### EXERCISE
Write out the records once more, exactly, and keep any image out.

### PROVIDED RECORDS
========================================

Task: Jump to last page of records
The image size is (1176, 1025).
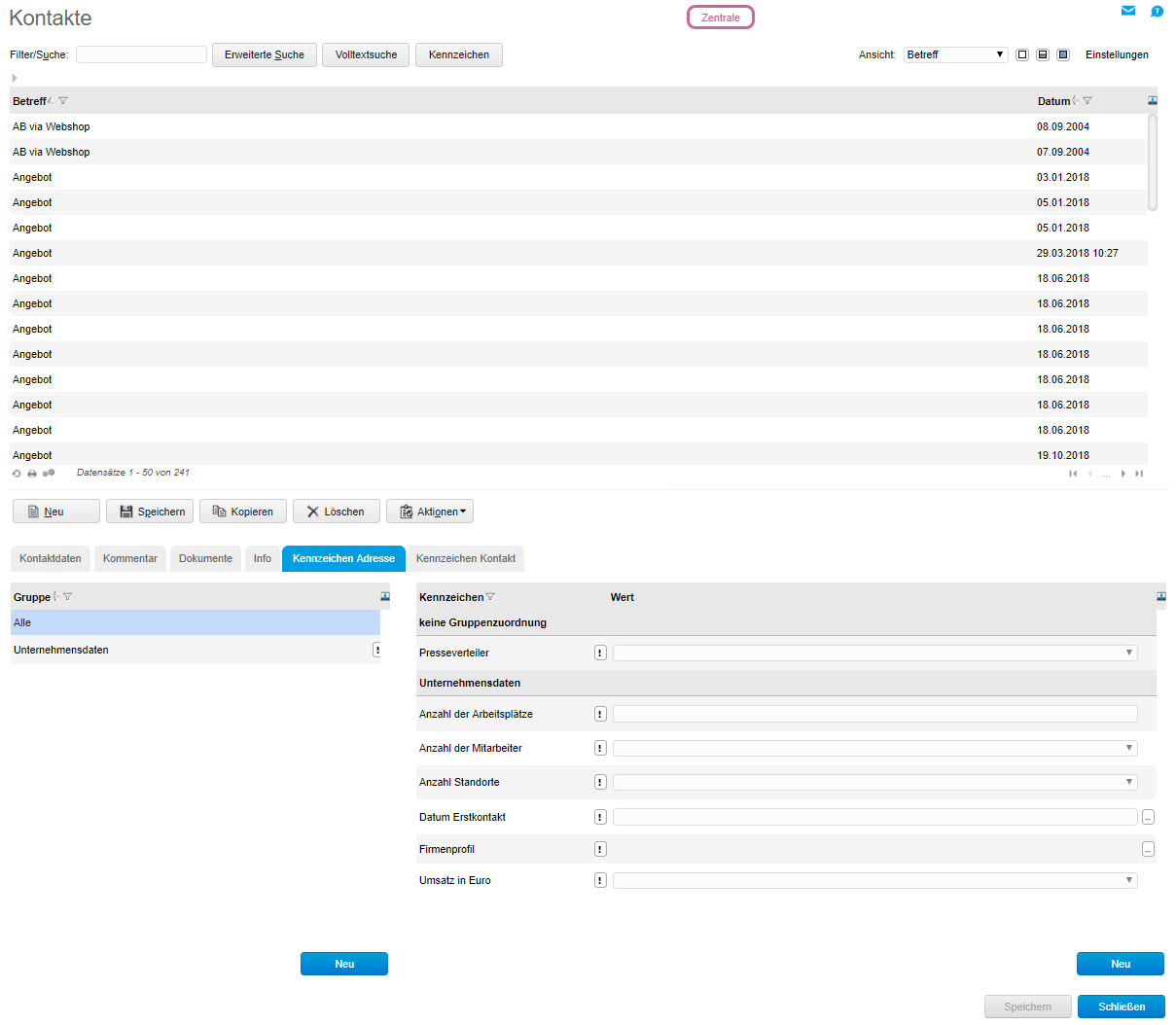Action: [1139, 474]
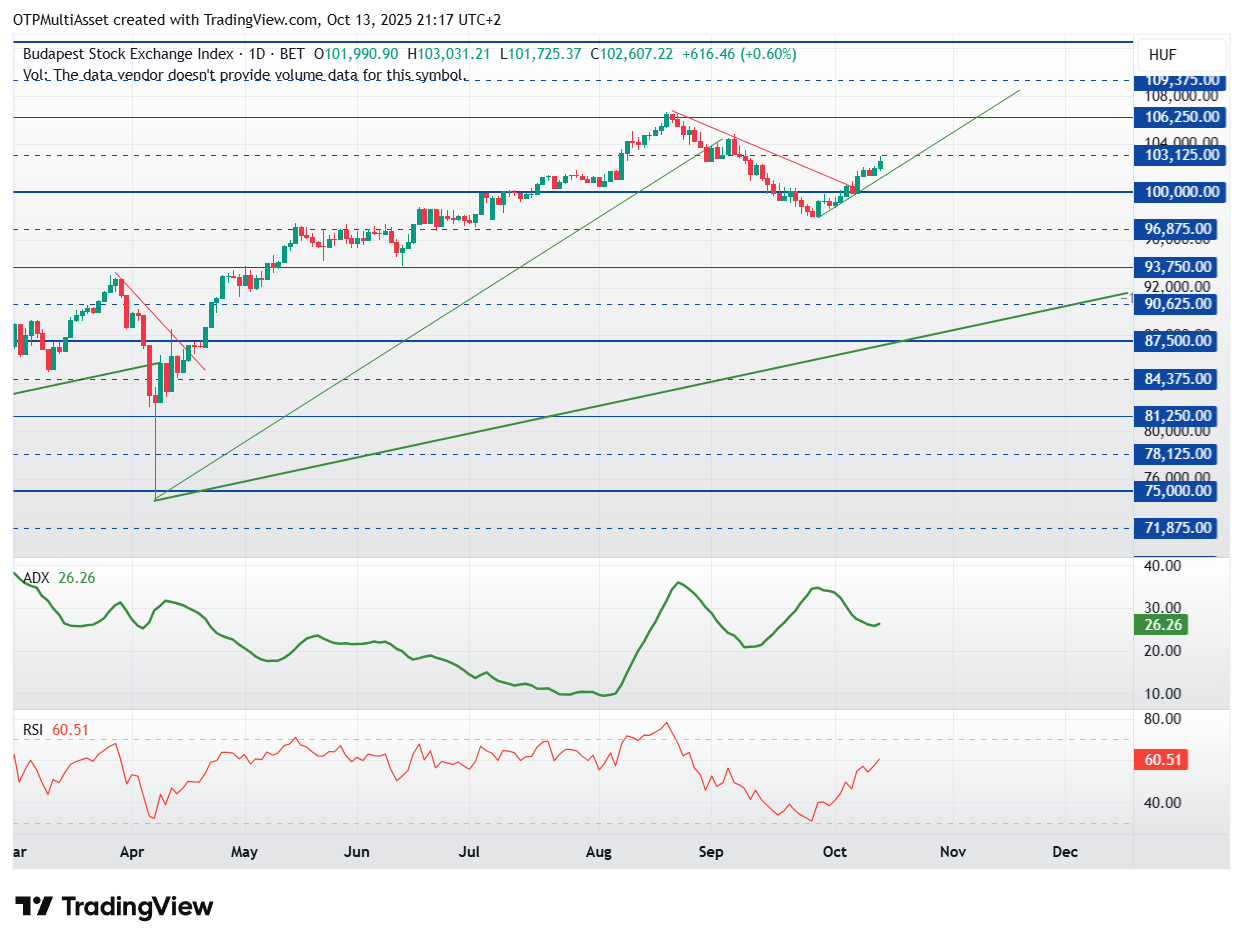Viewport: 1243px width, 944px height.
Task: Click the TradingView logo icon
Action: [36, 907]
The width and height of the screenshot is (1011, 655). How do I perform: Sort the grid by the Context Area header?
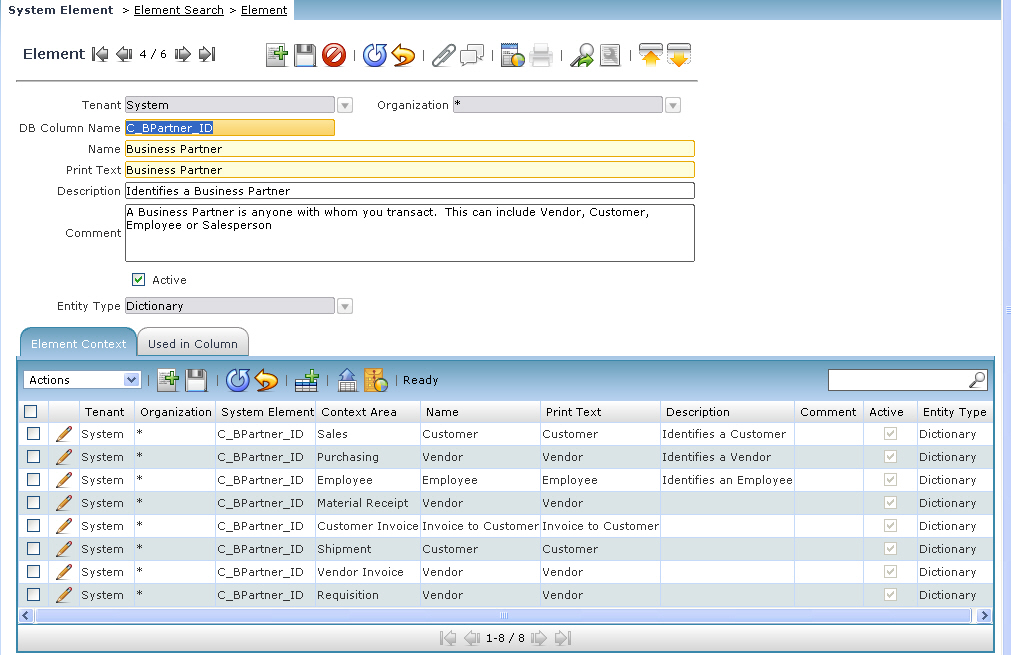(357, 412)
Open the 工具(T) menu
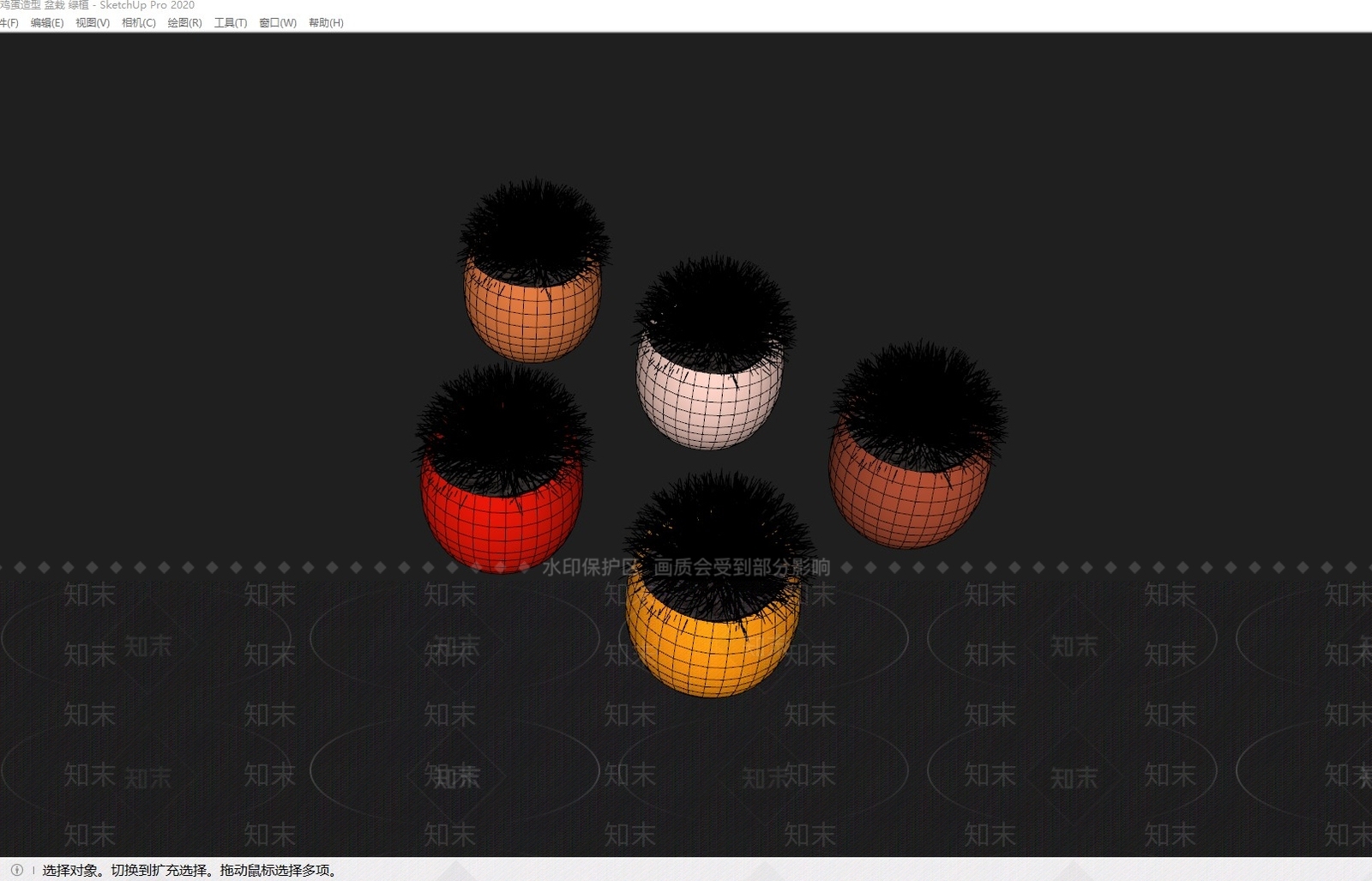Screen dimensions: 1372x881 (231, 23)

========================================

### RESPONSE FOR THIS EXERCISE
Task: Jump to last page of records
The image size is (1176, 1025).
Action: [1139, 474]
Viewport: 1243px width, 944px height.
Task: Click the TradingView logo icon
Action: [36, 907]
The width and height of the screenshot is (1011, 655). How do I perform: Sort the grid by the Context Area header?
(357, 412)
Open the 工具(T) menu
Screen dimensions: 1372x881 (231, 23)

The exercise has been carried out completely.